Business Coalition Seeks Supreme Court Pause on California’s Climate Transparency Push
Key Takeaways
- Supreme Court Appeal: The U.S. Chamber of Commerce has asked the Supreme Court to pause California’s new climate-reporting laws after lower courts declined to block them.
- Sweeping Disclosure Rules: The laws would require thousands of companies to report direct and indirect emissions and disclose climate-related financial risks beginning as early as next year.
- Business Pushback: Industry groups argue the measures amount to unconstitutional compelled speech that could distort public debate.
- State Estimates vs. Industry Estimates: Regulators expect 2,600 to 4,100 companies to be covered, while the Chamber says the reach could be closer to 5,000.

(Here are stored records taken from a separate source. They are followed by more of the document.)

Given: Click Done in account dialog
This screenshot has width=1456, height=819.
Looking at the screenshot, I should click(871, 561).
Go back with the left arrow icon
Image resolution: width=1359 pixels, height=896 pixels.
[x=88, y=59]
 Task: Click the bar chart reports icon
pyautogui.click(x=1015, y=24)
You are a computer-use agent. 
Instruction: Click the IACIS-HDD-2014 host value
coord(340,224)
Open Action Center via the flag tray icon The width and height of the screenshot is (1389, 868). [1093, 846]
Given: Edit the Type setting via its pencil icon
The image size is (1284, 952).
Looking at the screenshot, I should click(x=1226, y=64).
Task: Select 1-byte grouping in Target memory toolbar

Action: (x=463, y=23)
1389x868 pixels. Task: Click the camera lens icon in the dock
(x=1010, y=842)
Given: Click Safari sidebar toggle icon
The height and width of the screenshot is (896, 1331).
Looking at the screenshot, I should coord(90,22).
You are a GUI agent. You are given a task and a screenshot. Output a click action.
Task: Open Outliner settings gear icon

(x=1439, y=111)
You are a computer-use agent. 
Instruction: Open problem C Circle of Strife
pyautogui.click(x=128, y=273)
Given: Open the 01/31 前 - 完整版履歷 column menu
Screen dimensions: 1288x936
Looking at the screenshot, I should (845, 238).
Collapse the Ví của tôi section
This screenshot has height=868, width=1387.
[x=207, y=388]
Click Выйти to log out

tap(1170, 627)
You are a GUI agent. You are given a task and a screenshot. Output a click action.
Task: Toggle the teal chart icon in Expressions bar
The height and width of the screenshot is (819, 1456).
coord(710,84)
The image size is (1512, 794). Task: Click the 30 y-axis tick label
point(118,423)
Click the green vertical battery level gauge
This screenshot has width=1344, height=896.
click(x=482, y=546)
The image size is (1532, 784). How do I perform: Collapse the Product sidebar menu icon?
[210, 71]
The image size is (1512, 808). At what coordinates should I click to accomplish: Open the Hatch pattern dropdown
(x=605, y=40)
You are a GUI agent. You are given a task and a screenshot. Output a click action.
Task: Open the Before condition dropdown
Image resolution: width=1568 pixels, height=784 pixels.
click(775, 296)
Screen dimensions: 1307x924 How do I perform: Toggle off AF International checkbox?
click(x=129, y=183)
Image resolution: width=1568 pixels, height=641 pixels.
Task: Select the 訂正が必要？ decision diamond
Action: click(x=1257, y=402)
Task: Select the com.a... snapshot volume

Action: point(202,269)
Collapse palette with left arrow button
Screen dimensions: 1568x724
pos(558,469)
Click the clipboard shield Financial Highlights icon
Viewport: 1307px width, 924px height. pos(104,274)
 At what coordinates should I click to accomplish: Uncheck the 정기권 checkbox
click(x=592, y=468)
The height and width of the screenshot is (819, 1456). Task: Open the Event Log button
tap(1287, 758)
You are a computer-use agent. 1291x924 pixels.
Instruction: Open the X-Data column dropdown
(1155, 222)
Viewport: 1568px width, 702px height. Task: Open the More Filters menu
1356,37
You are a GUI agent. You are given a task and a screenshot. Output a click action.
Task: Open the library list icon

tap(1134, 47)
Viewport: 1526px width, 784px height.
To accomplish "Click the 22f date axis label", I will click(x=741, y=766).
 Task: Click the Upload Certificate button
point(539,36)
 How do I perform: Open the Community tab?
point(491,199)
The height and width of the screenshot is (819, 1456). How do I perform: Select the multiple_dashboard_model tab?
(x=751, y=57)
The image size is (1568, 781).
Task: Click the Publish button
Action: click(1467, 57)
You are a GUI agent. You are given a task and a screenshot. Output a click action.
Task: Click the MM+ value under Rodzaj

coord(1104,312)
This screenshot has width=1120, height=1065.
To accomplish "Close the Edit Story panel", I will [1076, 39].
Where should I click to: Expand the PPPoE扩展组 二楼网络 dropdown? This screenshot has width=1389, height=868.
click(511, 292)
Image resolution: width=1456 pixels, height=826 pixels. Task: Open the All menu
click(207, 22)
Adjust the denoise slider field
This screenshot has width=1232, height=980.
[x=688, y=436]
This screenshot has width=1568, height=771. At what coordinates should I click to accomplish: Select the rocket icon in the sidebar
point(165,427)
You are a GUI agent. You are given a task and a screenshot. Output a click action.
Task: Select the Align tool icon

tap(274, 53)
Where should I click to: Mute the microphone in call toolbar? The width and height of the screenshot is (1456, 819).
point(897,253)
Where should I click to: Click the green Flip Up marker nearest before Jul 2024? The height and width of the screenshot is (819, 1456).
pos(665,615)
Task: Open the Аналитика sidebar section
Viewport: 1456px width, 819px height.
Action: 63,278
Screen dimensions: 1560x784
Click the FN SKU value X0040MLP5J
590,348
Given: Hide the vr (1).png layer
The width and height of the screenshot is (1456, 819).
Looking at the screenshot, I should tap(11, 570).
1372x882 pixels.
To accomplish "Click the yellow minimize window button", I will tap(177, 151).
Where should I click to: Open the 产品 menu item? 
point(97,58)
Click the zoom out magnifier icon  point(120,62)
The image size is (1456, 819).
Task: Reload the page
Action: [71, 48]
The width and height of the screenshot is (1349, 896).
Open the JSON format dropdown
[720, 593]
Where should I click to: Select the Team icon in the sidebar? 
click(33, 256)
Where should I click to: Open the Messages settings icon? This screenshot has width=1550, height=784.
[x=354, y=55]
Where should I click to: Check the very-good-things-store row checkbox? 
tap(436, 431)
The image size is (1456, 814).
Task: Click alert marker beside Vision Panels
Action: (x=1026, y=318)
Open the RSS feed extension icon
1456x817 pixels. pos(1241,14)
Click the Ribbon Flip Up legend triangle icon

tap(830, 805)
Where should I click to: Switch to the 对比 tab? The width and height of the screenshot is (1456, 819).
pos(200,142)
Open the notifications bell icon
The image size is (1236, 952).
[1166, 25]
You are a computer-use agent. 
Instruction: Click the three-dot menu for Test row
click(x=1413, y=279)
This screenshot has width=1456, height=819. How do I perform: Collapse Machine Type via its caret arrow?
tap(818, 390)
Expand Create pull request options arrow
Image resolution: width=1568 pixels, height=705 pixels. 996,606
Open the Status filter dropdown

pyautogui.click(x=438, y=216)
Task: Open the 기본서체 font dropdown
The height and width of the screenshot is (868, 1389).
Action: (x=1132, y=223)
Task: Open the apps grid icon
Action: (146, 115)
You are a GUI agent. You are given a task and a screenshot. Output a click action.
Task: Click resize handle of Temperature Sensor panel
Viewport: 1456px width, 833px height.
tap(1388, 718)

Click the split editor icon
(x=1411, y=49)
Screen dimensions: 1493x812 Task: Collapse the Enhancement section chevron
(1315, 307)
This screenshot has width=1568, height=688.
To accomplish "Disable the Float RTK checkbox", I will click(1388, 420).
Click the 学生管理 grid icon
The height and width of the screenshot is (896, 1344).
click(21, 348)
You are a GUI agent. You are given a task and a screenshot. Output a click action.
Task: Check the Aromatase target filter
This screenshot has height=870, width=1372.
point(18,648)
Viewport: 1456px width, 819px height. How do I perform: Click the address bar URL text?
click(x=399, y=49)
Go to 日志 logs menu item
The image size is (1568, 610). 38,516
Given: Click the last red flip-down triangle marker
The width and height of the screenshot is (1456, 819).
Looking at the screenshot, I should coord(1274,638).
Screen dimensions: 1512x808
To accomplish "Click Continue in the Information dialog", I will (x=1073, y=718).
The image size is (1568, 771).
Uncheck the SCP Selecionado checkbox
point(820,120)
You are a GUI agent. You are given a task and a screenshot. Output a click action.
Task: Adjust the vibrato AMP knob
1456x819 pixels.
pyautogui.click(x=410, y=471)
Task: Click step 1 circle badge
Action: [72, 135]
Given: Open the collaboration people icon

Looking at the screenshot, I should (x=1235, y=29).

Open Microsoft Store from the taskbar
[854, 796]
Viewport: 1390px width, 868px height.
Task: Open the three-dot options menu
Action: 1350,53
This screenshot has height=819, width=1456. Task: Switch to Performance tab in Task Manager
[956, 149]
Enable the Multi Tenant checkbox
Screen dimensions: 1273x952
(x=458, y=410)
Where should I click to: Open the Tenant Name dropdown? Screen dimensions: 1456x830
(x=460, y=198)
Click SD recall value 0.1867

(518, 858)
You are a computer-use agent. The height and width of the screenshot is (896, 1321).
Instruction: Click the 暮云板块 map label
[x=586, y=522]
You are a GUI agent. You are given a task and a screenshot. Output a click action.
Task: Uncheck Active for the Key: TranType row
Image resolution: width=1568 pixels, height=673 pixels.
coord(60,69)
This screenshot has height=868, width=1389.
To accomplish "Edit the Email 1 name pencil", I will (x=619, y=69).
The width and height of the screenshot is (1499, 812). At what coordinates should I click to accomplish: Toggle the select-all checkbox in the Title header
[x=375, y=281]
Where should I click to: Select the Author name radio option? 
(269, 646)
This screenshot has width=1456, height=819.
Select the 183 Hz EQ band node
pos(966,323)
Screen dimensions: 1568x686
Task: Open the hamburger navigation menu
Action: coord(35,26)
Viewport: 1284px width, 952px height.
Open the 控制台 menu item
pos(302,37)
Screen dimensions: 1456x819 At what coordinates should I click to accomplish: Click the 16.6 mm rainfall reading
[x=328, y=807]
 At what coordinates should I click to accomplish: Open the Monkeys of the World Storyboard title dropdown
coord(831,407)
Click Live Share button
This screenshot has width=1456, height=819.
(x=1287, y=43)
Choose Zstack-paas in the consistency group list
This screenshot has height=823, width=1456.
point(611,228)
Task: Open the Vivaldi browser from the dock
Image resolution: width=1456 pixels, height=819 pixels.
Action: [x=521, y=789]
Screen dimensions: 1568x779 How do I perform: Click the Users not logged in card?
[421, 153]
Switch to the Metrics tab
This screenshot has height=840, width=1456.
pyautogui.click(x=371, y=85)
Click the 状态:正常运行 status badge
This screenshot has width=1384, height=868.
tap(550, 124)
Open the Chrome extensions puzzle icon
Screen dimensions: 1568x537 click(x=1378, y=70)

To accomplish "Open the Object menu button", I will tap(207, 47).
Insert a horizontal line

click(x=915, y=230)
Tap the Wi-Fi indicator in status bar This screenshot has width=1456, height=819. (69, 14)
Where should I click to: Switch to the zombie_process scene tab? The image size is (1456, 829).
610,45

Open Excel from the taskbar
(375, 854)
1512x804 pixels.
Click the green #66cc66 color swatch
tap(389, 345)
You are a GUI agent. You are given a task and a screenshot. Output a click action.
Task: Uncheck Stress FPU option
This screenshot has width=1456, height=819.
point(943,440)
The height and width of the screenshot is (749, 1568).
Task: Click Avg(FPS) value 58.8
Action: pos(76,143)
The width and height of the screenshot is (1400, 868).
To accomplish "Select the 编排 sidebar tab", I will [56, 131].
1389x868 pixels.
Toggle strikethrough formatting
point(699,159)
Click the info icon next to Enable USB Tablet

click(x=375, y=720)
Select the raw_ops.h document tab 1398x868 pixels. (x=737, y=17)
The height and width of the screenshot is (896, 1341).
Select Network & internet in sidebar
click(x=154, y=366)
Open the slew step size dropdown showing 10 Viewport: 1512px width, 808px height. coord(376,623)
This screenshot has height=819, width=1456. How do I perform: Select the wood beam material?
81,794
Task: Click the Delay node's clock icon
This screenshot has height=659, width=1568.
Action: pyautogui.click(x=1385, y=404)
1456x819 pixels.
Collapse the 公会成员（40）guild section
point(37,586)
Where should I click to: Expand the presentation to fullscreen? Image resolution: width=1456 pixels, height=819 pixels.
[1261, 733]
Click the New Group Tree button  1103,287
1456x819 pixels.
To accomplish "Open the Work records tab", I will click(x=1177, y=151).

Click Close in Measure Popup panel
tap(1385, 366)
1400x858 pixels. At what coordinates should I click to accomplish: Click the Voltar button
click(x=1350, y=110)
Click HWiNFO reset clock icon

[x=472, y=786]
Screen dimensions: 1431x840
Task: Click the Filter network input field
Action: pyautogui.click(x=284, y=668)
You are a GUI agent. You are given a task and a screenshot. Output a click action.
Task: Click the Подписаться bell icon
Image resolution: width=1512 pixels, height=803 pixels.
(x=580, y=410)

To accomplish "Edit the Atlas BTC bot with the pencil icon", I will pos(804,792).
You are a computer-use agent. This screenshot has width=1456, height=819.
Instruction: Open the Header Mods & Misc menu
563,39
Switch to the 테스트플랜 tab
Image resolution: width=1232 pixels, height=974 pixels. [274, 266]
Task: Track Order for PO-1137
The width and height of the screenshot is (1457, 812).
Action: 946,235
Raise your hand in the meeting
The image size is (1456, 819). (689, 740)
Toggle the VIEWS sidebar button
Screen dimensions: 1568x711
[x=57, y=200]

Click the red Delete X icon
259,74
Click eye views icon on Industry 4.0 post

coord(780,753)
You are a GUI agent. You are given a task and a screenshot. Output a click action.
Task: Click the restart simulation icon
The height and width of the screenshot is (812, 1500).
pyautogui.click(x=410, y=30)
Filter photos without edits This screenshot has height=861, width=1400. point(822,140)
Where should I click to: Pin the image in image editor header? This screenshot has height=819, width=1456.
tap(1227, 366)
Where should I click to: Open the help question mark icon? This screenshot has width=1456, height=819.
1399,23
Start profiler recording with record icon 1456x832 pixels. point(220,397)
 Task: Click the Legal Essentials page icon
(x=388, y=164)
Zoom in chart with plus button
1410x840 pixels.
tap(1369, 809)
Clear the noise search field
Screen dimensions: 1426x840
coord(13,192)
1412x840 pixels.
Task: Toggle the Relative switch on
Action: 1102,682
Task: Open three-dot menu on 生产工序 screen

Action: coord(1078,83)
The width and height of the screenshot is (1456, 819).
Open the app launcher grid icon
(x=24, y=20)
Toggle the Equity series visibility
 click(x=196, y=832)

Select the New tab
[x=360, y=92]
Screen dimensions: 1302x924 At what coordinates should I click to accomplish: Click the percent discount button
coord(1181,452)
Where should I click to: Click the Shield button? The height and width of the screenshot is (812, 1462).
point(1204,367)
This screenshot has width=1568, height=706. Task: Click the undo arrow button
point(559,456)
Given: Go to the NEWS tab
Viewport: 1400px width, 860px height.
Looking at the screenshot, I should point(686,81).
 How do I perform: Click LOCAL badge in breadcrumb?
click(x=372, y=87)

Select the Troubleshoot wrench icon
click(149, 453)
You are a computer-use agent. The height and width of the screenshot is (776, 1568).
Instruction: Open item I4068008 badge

- Legal Landscape: ExxonMobil has separately sued, and the SEC’s own climate-disclosure rule remains on pause amid litigation.
Deep Dive
California’s sweeping new climate-reporting requirements are headed to the U.S. Supreme Court, as some of the country’s most influential business groups push for an emergency halt before the rules take effect.
On Friday, the U.S. Chamber of Commerce asked the justices to step in after lower courts declined to block two state laws that would require thousands of companies to report detailed emissions data and disclose climate-related financial risks. The Chamber argues the measures amount to compelled speech and violate First Amendment protections.
The laws, signed by Gov. Gavin Newsom in 2023, were designed to make California the national leader in climate transparency. State officials say the disclosures will reveal the real climate impact of major businesses and encourage firms to examine how they can cut emissions. Reporting requirements are expected to begin early next year unless the Supreme Court intervenes.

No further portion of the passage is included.